### THE PROBLEM
Turn all the records below into a JSON list of strings, with each line as its own string and blank lines dropped.

### EXTRACTED INFORMATION

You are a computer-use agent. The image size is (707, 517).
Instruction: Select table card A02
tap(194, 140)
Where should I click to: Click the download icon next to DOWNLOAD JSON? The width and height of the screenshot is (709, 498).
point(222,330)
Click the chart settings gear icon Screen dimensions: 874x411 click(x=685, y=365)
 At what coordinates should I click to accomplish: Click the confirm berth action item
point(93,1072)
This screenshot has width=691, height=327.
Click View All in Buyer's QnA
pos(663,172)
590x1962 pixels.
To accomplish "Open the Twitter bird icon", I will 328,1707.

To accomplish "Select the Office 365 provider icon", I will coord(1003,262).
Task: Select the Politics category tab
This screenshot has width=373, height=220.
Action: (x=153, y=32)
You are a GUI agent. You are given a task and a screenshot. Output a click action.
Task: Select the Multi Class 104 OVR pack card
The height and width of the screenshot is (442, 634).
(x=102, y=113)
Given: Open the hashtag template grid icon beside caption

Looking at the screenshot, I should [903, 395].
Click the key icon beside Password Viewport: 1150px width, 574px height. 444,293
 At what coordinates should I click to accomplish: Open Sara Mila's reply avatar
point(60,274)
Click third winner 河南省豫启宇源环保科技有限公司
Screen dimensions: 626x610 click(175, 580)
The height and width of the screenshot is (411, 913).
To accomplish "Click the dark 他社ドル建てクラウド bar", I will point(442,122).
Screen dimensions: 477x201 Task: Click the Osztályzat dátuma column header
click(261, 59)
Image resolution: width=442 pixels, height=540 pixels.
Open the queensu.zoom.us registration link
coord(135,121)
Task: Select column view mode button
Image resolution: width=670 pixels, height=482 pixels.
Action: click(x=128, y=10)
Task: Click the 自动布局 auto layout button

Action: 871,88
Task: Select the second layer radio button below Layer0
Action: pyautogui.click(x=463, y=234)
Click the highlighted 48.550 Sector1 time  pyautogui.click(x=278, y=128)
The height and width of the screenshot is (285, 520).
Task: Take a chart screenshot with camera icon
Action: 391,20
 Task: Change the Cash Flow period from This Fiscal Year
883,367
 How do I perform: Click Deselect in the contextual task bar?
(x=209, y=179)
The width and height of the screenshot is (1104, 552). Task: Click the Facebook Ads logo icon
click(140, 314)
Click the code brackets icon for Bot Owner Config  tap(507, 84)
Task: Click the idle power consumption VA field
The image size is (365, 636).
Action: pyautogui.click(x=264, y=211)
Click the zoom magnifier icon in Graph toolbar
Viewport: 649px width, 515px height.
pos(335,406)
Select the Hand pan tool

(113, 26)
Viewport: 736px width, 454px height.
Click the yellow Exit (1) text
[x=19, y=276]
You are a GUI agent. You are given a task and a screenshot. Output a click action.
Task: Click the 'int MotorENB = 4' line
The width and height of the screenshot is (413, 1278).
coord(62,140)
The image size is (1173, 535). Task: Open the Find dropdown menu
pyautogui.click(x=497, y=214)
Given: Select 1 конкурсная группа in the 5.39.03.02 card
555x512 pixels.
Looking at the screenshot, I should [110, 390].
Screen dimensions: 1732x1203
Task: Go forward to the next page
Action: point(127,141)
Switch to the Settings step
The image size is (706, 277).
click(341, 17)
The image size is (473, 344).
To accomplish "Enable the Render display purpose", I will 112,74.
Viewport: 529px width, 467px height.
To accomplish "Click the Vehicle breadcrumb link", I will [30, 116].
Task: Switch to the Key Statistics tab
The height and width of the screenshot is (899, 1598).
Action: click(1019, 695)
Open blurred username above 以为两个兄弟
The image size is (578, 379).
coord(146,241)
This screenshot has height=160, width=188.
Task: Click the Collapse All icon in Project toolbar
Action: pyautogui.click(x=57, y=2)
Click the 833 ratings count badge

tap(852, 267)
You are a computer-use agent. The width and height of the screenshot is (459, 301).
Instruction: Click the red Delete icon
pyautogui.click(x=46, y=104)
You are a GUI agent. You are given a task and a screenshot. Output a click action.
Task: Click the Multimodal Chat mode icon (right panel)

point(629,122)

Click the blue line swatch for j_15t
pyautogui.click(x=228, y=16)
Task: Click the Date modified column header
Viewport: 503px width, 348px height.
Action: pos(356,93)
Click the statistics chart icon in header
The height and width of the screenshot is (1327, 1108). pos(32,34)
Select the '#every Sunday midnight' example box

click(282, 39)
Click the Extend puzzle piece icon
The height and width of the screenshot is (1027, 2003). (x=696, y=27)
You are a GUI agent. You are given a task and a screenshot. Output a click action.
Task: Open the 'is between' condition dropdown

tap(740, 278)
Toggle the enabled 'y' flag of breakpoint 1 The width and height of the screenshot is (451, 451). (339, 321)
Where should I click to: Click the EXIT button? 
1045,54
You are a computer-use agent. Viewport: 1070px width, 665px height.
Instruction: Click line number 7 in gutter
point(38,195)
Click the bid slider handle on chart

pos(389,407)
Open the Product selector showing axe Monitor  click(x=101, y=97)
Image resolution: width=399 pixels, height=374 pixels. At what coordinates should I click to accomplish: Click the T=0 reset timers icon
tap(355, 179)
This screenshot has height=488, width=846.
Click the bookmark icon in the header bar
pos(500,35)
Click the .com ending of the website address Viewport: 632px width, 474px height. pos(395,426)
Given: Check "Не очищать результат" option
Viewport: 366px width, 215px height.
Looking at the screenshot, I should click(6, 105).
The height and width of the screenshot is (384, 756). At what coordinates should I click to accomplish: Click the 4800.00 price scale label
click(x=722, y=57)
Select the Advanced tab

### SOLUTION FOR THIS EXERCISE
[
  "You are a computer-use agent. The image size is (707, 517).",
  "Instruction: Select table card A02",
  "tap(194, 140)",
  "Where should I click to: Click the download icon next to DOWNLOAD JSON? The width and height of the screenshot is (709, 498).",
  "point(222,330)",
  "Click the chart settings gear icon Screen dimensions: 874x411 click(x=685, y=365)",
  " At what coordinates should I click to accomplish: Click the confirm berth action item",
  "point(93,1072)",
  "This screenshot has width=691, height=327.",
  "Click View All in Buyer's QnA",
  "pos(663,172)",
  "590x1962 pixels.",
  "To accomplish \"Open the Twitter bird icon\", I will 328,1707.",
  "To accomplish \"Select the Office 365 provider icon\", I will coord(1003,262).",
  "Task: Select the Politics category tab",
  "This screenshot has width=373, height=220.",
  "Action: (x=153, y=32)",
  "You are a GUI agent. You are given a task and a screenshot. Output a click action.",
  "Task: Select the Multi Class 104 OVR pack card",
  "The height and width of the screenshot is (442, 634).",
  "(x=102, y=113)",
  "Given: Open the hashtag template grid icon beside caption",
  "Looking at the screenshot, I should [903, 395].",
  "Click the key icon beside Password Viewport: 1150px width, 574px height. 444,293",
  " At what coordinates should I click to accomplish: Open Sara Mila's reply avatar",
  "point(60,274)",
  "Click third winner 河南省豫启宇源环保科技有限公司",
  "Screen dimensions: 626x610 click(175, 580)",
  "The height and width of the screenshot is (411, 913).",
  "To accomplish \"Click the dark 他社ドル建てクラウド bar\", I will point(442,122).",
  "Screen dimensions: 477x201 Task: Click the Osztályzat dátuma column header",
  "click(261, 59)",
  "Image resolution: width=442 pixels, height=540 pixels.",
  "Open the queensu.zoom.us registration link",
  "coord(135,121)",
  "Task: Select column view mode button",
  "Image resolution: width=670 pixels, height=482 pixels.",
  "Action: click(x=128, y=10)",
  "Task: Click the 自动布局 auto layout button",
  "Action: 871,88",
  "Task: Select the second layer radio button below Layer0",
  "Action: pyautogui.click(x=463, y=234)",
  "Click the highlighted 48.550 Sector1 time  pyautogui.click(x=278, y=128)",
  "The height and width of the screenshot is (285, 520).",
  "Task: Take a chart screenshot with camera icon",
  "Action: 391,20",
  " Task: Change the Cash Flow period from This Fiscal Year",
  "883,367",
  " How do I perform: Click Deselect in the contextual task bar?",
  "(x=209, y=179)",
  "The width and height of the screenshot is (1104, 552). Task: Click the Facebook Ads logo icon",
  "click(140, 314)",
  "Click the code brackets icon for Bot Owner Config  tap(507, 84)",
  "Task: Click the idle power consumption VA field",
  "The image size is (365, 636).",
  "Action: pyautogui.click(x=264, y=211)",
  "Click the zoom magnifier icon in Graph toolbar",
  "Viewport: 649px width, 515px height.",
  "pos(335,406)",
  "Select the Hand pan tool",
  "(113, 26)",
  "Viewport: 736px width, 454px height.",
  "Click the yellow Exit (1) text",
  "[x=19, y=276]",
  "You are a GUI agent. You are given a task and a screenshot. Output a click action.",
  "Task: Click the 'int MotorENB = 4' line",
  "The width and height of the screenshot is (413, 1278).",
  "coord(62,140)",
  "The image size is (1173, 535). Task: Open the Find dropdown menu",
  "pyautogui.click(x=497, y=214)",
  "Given: Select 1 конкурсная группа in the 5.39.03.02 card",
  "555x512 pixels.",
  "Looking at the screenshot, I should [110, 390].",
  "Screen dimensions: 1732x1203",
  "Task: Go forward to the next page",
  "Action: point(127,141)",
  "Switch to the Settings step",
  "The image size is (706, 277).",
  "click(341, 17)",
  "The image size is (473, 344).",
  "To accomplish \"Enable the Render display purpose\", I will 112,74.",
  "Viewport: 529px width, 467px height.",
  "To accomplish \"Click the Vehicle breadcrumb link\", I will [30, 116].",
  "Task: Switch to the Key Statistics tab",
  "The height and width of the screenshot is (899, 1598).",
  "Action: click(1019, 695)",
  "Open blurred username above 以为两个兄弟",
  "The image size is (578, 379).",
  "coord(146,241)",
  "This screenshot has height=160, width=188.",
  "Task: Click the Collapse All icon in Project toolbar",
  "Action: pyautogui.click(x=57, y=2)",
  "Click the 833 ratings count badge",
  "tap(852, 267)",
  "You are a computer-use agent. The width and height of the screenshot is (459, 301).",
  "Instruction: Click the red Delete icon",
  "pyautogui.click(x=46, y=104)",
  "You are a GUI agent. You are given a task and a screenshot. Output a click action.",
  "Task: Click the Multimodal Chat mode icon (right panel)",
  "point(629,122)",
  "Click the blue line swatch for j_15t",
  "pyautogui.click(x=228, y=16)",
  "Task: Click the Date modified column header",
  "Viewport: 503px width, 348px height.",
  "Action: pos(356,93)",
  "Click the statistics chart icon in header",
  "The height and width of the screenshot is (1327, 1108). pos(32,34)",
  "Select the '#every Sunday midnight' example box",
  "click(282, 39)",
  "Click the Extend puzzle piece icon",
  "The height and width of the screenshot is (1027, 2003). (x=696, y=27)",
  "You are a GUI agent. You are given a task and a screenshot. Output a click action.",
  "Task: Open the 'is between' condition dropdown",
  "tap(740, 278)",
  "Toggle the enabled 'y' flag of breakpoint 1 The width and height of the screenshot is (451, 451). (339, 321)",
  "Where should I click to: Click the EXIT button? ",
  "1045,54",
  "You are a computer-use agent. Viewport: 1070px width, 665px height.",
  "Instruction: Click line number 7 in gutter",
  "point(38,195)",
  "Click the bid slider handle on chart",
  "pos(389,407)",
  "Open the Product selector showing axe Monitor  click(x=101, y=97)",
  "Image resolution: width=399 pixels, height=374 pixels. At what coordinates should I click to accomplish: Click the T=0 reset timers icon",
  "tap(355, 179)",
  "This screenshot has height=488, width=846.",
  "Click the bookmark icon in the header bar",
  "pos(500,35)",
  "Click the .com ending of the website address Viewport: 632px width, 474px height. pos(395,426)",
  "Given: Check \"Не очищать результат\" option",
  "Viewport: 366px width, 215px height.",
  "Looking at the screenshot, I should click(6, 105).",
  "The height and width of the screenshot is (384, 756). At what coordinates should I click to accomplish: Click the 4800.00 price scale label",
  "click(x=722, y=57)",
  "Select the Advanced tab"
]